Instructions to follow. Copy the records, starting at the one that contains "Võistlused (278, 75)" and stopping after the one that contains "Osta litsents (394, 2290)", and replace "Paralümpiakomitee" with "Paralympic Committee" while leaving everything else as it is.
* START *
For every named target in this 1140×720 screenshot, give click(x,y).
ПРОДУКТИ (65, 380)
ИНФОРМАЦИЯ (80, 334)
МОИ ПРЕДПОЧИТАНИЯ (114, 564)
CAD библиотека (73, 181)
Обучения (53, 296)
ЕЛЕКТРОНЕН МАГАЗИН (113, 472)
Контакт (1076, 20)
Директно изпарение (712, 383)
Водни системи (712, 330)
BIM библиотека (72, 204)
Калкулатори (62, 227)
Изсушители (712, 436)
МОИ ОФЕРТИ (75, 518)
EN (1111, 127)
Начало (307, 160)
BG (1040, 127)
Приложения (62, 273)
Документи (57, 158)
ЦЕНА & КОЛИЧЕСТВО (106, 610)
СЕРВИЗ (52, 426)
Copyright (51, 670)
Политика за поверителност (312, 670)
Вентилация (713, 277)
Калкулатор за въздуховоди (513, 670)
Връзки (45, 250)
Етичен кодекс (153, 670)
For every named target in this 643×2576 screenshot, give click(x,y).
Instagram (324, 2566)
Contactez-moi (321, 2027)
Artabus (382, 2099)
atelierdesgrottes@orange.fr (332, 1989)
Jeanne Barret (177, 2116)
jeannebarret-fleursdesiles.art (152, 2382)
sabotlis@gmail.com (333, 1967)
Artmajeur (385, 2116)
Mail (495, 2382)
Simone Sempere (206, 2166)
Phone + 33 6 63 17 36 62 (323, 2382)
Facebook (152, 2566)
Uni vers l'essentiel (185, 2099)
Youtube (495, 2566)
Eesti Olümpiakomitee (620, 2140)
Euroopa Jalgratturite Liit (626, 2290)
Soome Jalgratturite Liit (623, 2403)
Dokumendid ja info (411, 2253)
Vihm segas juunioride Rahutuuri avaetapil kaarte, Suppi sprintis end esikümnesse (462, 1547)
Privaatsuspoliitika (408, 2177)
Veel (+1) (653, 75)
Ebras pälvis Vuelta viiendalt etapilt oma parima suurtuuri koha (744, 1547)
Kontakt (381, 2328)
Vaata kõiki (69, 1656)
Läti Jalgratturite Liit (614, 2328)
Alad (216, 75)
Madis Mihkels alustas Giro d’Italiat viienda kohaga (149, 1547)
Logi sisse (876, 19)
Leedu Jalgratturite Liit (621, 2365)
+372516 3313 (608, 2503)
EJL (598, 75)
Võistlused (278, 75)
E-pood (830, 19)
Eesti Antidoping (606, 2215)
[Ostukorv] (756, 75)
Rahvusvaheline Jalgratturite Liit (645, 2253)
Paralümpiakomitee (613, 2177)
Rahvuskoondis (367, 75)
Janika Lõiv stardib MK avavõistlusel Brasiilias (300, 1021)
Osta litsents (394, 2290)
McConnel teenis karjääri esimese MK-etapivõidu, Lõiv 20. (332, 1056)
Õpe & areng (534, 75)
* END *
The response.
Võistlused (278, 75)
E-pood (830, 19)
Eesti Antidoping (606, 2215)
[Ostukorv] (756, 75)
Rahvusvaheline Jalgratturite Liit (645, 2253)
Paralympic Committee (613, 2177)
Rahvuskoondis (367, 75)
Janika Lõiv stardib MK avavõistlusel Brasiilias (300, 1021)
Osta litsents (394, 2290)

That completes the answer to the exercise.